Sentir que uno va a desaparecer, fuerza la valentía de contar las últimas horas, de relatar el encierro, la soledad de rendirse, de postrarse en la cama y esperan que a nuestro pecho lo inflame el último aliento.
Estoy solo, no tengo ni progenitores, ni descendencia, es el drama de ser homoxesual en la Lombardia. Nada tengo, poco voy a legar, a unos sobrinos que siempre me han visto como un ser extraño, como un tío raro, como un personaje al que nunca se entretuvieron en comprender, valorar y abordar.
Sé, que me queda poco, que la moderada y pertinaz fiebre oprime mi pecho. Sé, que debo permanecer en mi casa. Sé, que estoy contagiado y ya no hay vuelta atrás. Soy de los prescindibles, soy de los que ya no cuentan, soy de los que dan ruido y ya nada aportan.
Estamos en el siglo XXI y que pocas cosas han cambiado. La hora de la muerte, sigue estando ahí, es una espada de Damocles, que yo, ahora siento como roza mi frente, afilada, gelida, finiquitadora.
Ya no tengo fuerzas ni para toser. He puesto en bucle, Oda a la muerte de Mister Henry Purcell, de Jeremiah Clarke. Morir tiene su teatralidad, y puestos a elegir en este forzado encierro, quiero y debo permitírmela.

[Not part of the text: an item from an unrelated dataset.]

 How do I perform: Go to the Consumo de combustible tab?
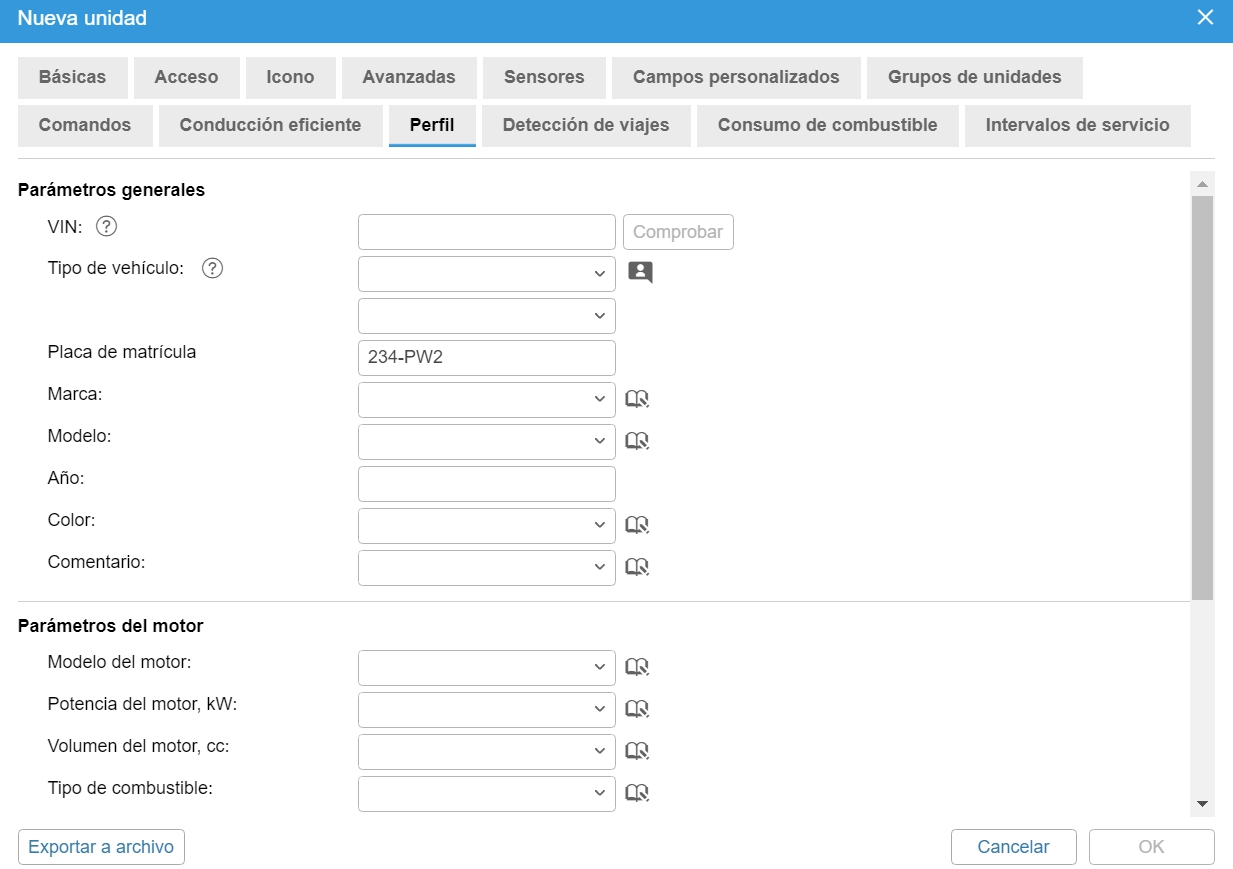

Ya nada es mío, ya no siento ni que mi aliento me pertenezca. Sólo siento como me diluyo por algo tan minusculo como un virus, algo tan pequeño y tan poco valorado por los que nos rigen, por mi. Mi último mal, un mal de muchos, de muchos viejos, esos que hemos construido los nuevos tiempos, pero que hoy, para la necia juventud, sobramos.